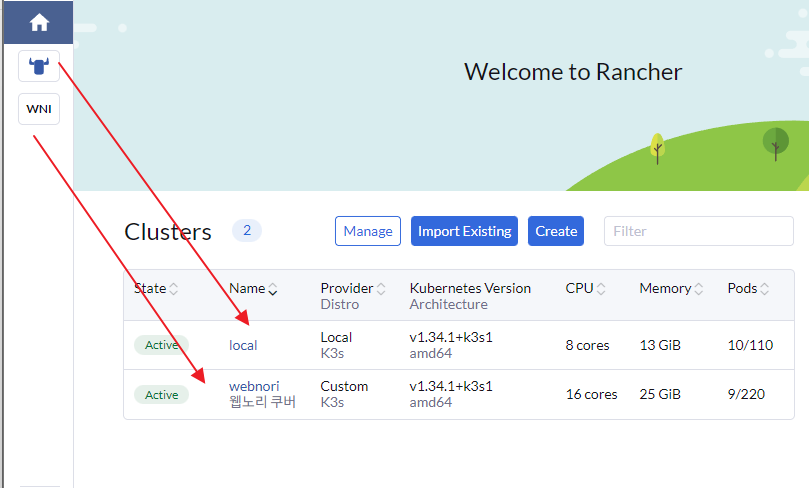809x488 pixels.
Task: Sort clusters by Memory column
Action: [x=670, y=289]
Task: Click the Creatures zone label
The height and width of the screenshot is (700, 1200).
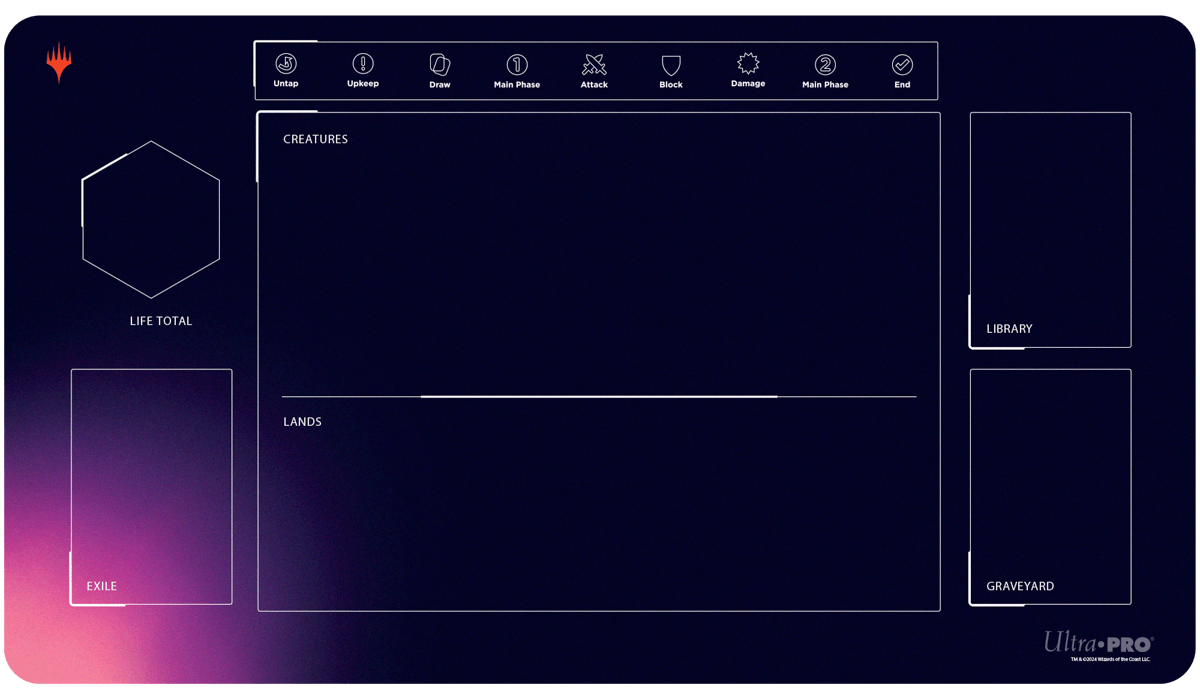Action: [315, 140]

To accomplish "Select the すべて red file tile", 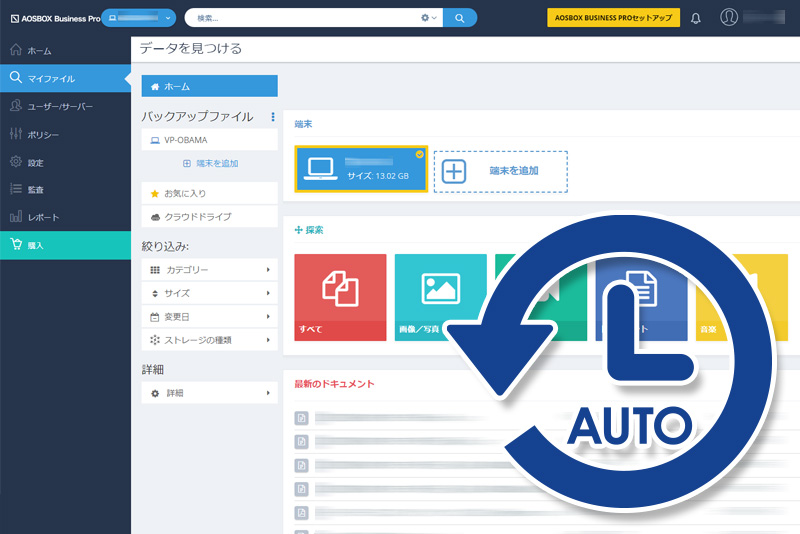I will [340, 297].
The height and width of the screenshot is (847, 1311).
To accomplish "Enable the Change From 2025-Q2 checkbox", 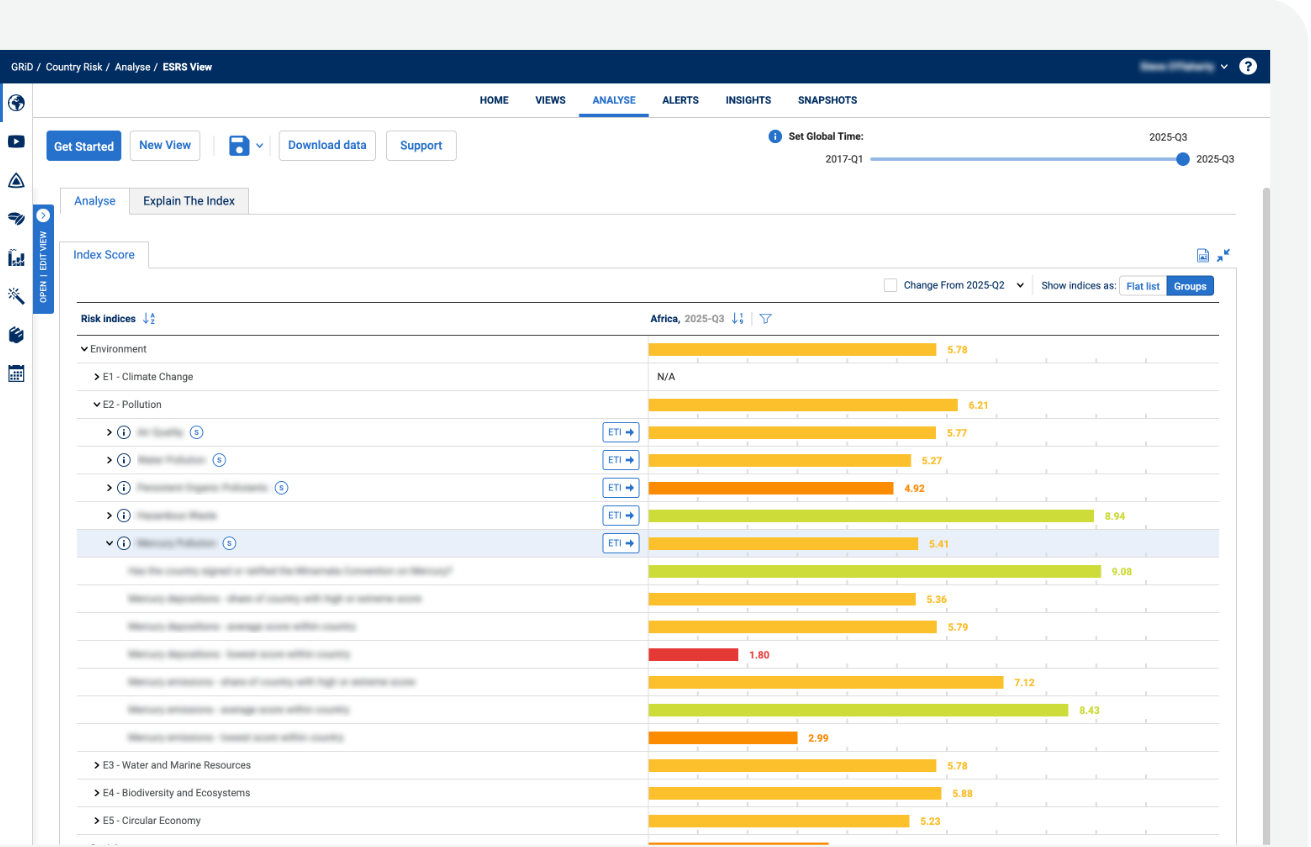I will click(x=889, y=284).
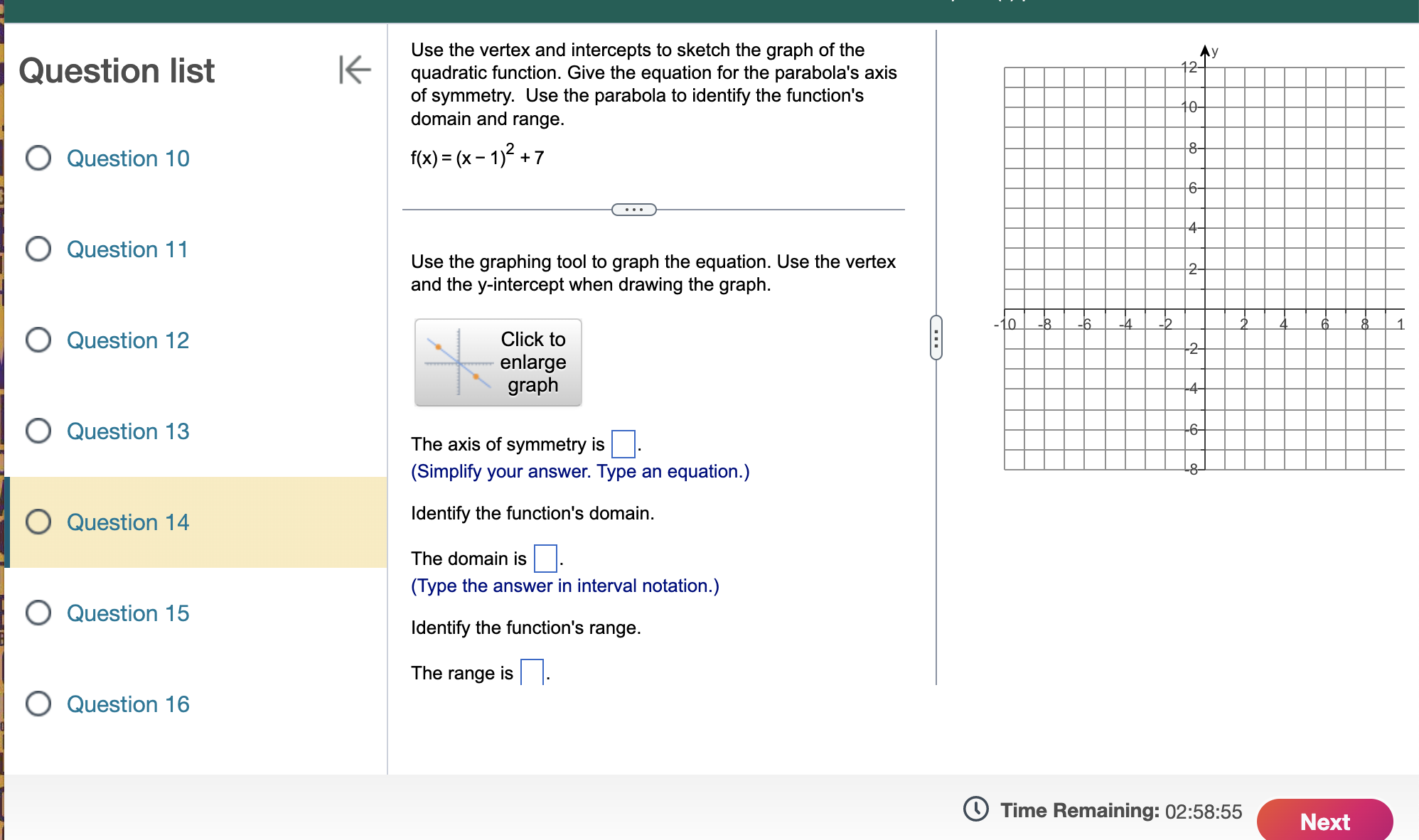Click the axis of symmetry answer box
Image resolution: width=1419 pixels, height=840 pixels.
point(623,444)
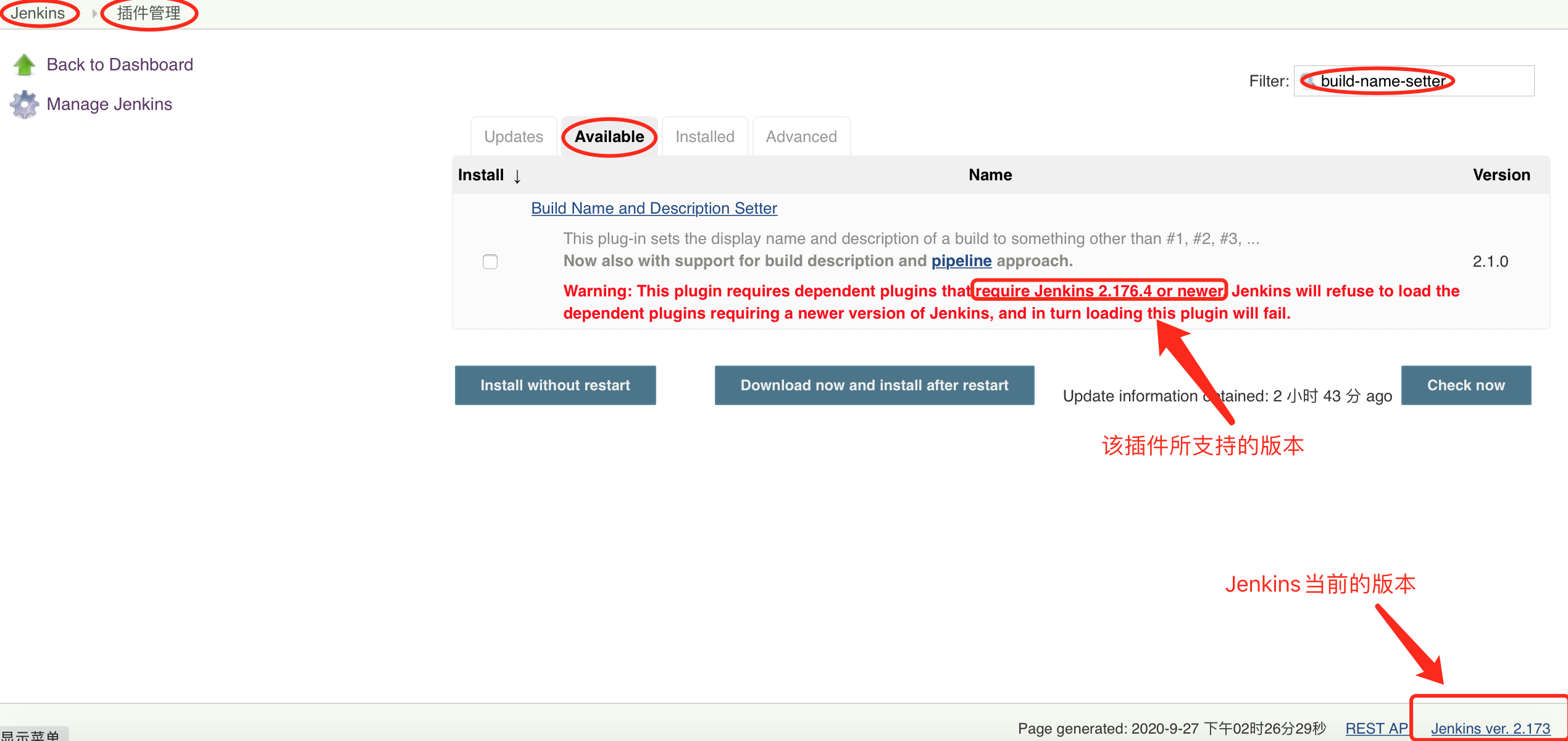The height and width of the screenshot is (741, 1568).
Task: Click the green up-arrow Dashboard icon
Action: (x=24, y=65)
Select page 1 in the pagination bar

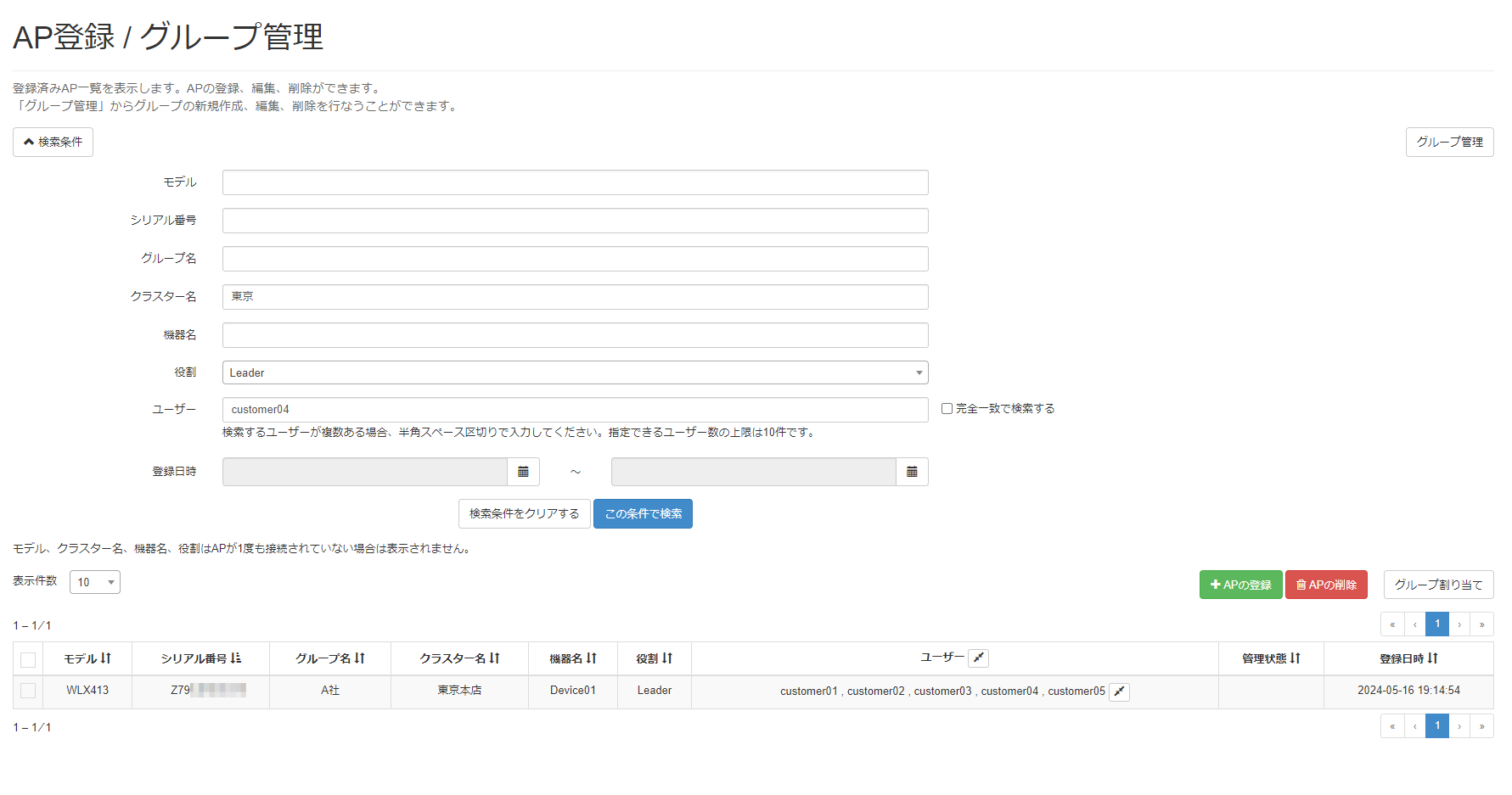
============================================================
▶ **Exercise aim**:
Find each line above that contains the string "Task" and copy those lines. Case counts.

▶ **Reply**:
Task: Sort clusters by Memory column
Task: Click the Creatures zone label
Task: Click the green up-arrow Dashboard icon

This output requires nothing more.